One of the greatest art shows I’ve seen since the retrospective on Matisse in D.C. It is called Africa Remix, on display at the Mori Gallery in Mori’s Roppongi Hills. It is a gallery on the 52nd floor of a tower with a 360 degree vista of Tokyo (the vista is on the 51st floor).
The vista was new to me and spectacular. Worth every penny of the $15 admission to both floors. The Africa Remix show would have been worth many times that by itself, had I known. I, of course, bought the catalogue.
This incredible collection will not be shown in the U.S. That is a tragedy on a world class scale. Come to Tokyo to see it or go to Stockholm in the winter.
First the negative....
First the negative. Racism. In order to include white artists from several black countries the compromise was to also include Africa north of the Sahara. That is as incongruous as including Inuit in a show focused on Guatamalan and Peruvian art. Most of the North African art was sterile, politically offensive and has no relation to art or culture south of the Sahara.

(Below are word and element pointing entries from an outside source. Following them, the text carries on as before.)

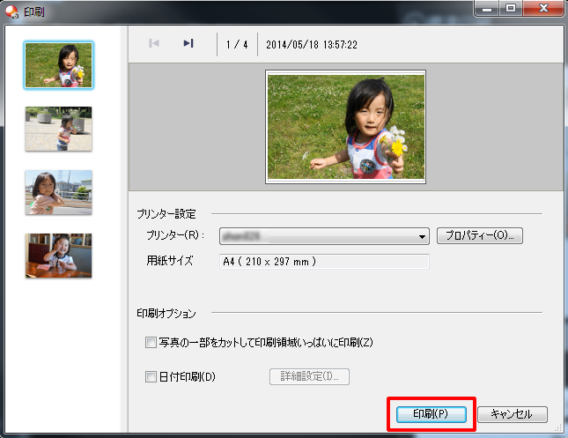The width and height of the screenshot is (568, 438).
Task: Select the second thumbnail of child on pavement
Action: [58, 129]
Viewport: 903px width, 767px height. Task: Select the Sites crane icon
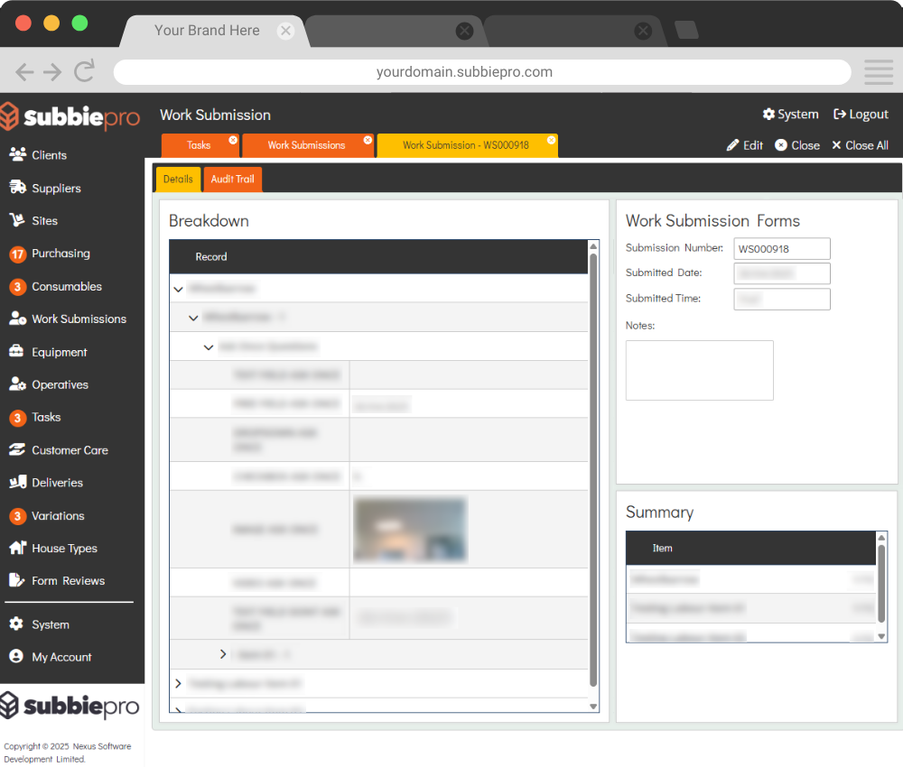pos(17,220)
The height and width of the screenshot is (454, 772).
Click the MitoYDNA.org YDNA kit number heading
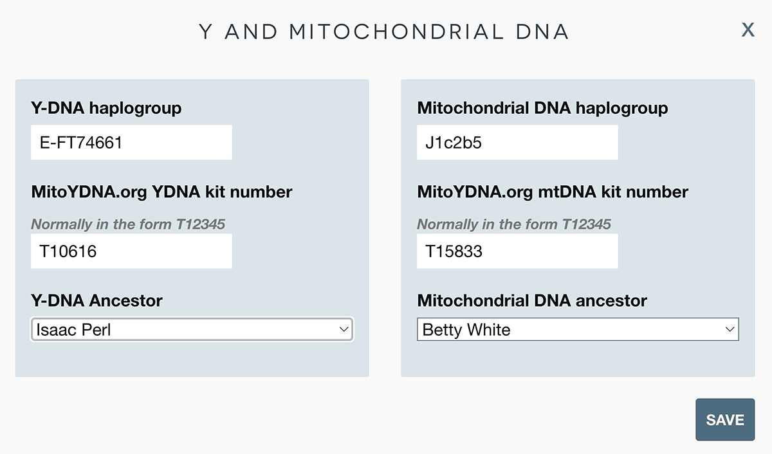coord(161,192)
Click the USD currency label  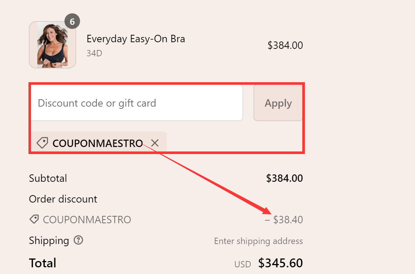click(x=243, y=264)
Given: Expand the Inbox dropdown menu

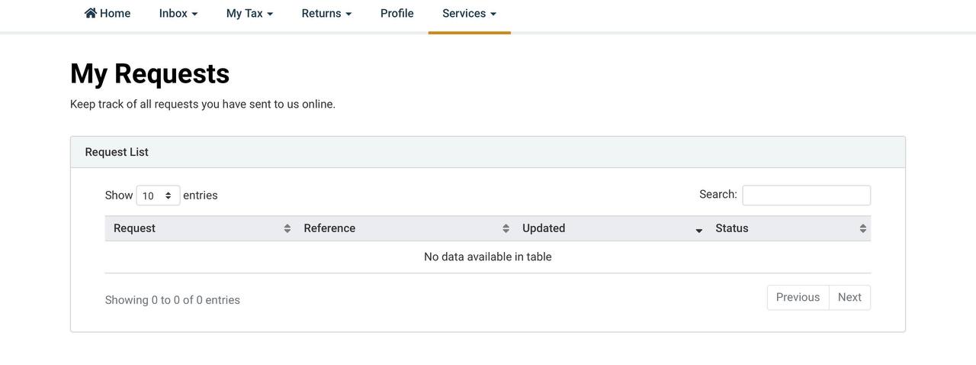Looking at the screenshot, I should (178, 13).

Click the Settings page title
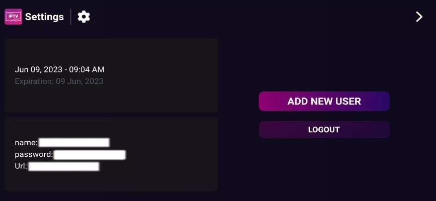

Nevertheless there was one piece that stood out by an Algerian, Zoulika Bouabdellah a short patriotic (French) video piece. It was exciting and imaginative. Camera aimed at the belly button of a belly dancer doing the Marseilles.
The rest of the art took up more space than I know to exist in any American museum, a dozen whole rooms dedicated to a single artist.
If Americans could see the work of El Anatsui, Allan deSouza, or Yinka Shonebari the whole country would be stunned. Africa is the source, a cultural wellspring that the rest of the world has never appreciated and can not fathom.
American experience with African-Americans is a sham. No other American group is as ignorant of their history as American blacks nor as ashamed. All of that is unwarranted.
I did the core research on African economic history for the main text on the subject as a grad student at Berkeley in 1961. I read or scanned every document on Africa written before 1900. (Less than 250 works and maps.)
I gave one lecture on the subject of Africa at the Commonwealth Club and never talked about it again. Nobody, but nobody, knew anything about the history or culture of Africa. I was wasting my time. Most of the cultural, historic and social material on Africa, even today, is somewhere between uncomprehending and irrelevant. It is not my job to fix that but this art show is a start.